TSH Trajectories During Levothyroxine Treatment in the Brazilian Longitudinal Study of Adult Health (ELSA-Brasil) Cohort

J Clin Endocrinol Metab. 2024 May 23:dgae294. doi: 10.1210/clinem/dgae294. Online ahead of print.

Abstract

Context: Thyroid-stimulating hormone (TSH) trajectory classification represents a novel approach to defining the adequacy of levothyroxine (LT4) treatment for hypothyroidism over time.

Objective: This is a proof of principle study that uses longitudinal clinical data, including thyroid hormone levels from a large prospective study to define classes of TSH trajectories and examine changes in cardiovascular (CV) health markers over the study period.

Methods: Growth mixture modeling (GMM), including latent class growth analysis (LCGA), was used to classify LT4-treated individuals participating in the Brazilian Longitudinal Study of Adult Health (ELSA-Brasil) based on serial TSH levels. Repeated measure analyses were then utilized to assess within-class changes in blood pressure, lipid levels, hemoglobin A1c, and CV-related medication utilization.

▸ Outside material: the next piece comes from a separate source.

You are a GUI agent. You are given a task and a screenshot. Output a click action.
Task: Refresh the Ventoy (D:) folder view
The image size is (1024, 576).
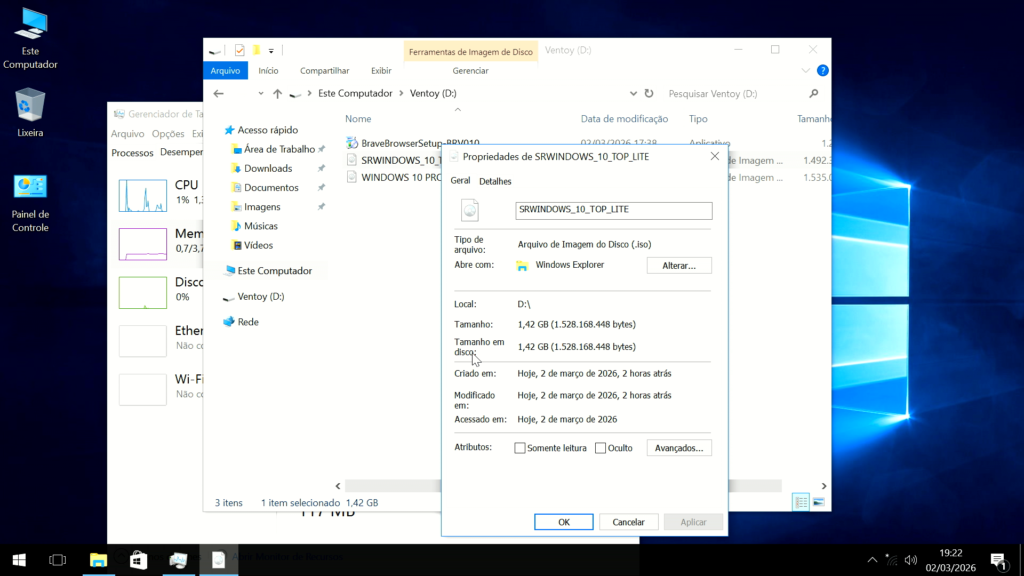[649, 93]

Results: From the 621 LT4-treated study participants, the best-fit GMM approach identified 4 TSH trajectory classes, as defined by their relationship to the normal TSH range: (1) high-high normal TSH, (2) normal TSH, (3) normal to low TSH, and (4) low to normal TSH. Notably, the average baseline LT4 dose was lowest in the high-high normal TSH group (77.7 µg, P < .001). There were no significant differences in CV health markers between the classes at baseline. At least 1 significant difference in CV markers occurred in all classes, highlighted by the low to normal class, in which total and high-density lipoprotein cholesterol, triglycerides, and A1c all increased significantly (P = .049, P < .001, P < .001, and P = .001, respectively). Utilization of antihypertensive, antihyperlipidemic, and antidiabetes medications increased in all classes.

Conclusion: GMM/LCGA represents a viable approach to define and examine LT4 treatment by TSH trajectory. More comprehensive datasets should allow for more complex trajectory modeling and analysis of clinical outcome differences between trajectory classes.

Keywords: cardiovascular outcomes; hypothyroidism; levothyroxine; longitudinal analysis.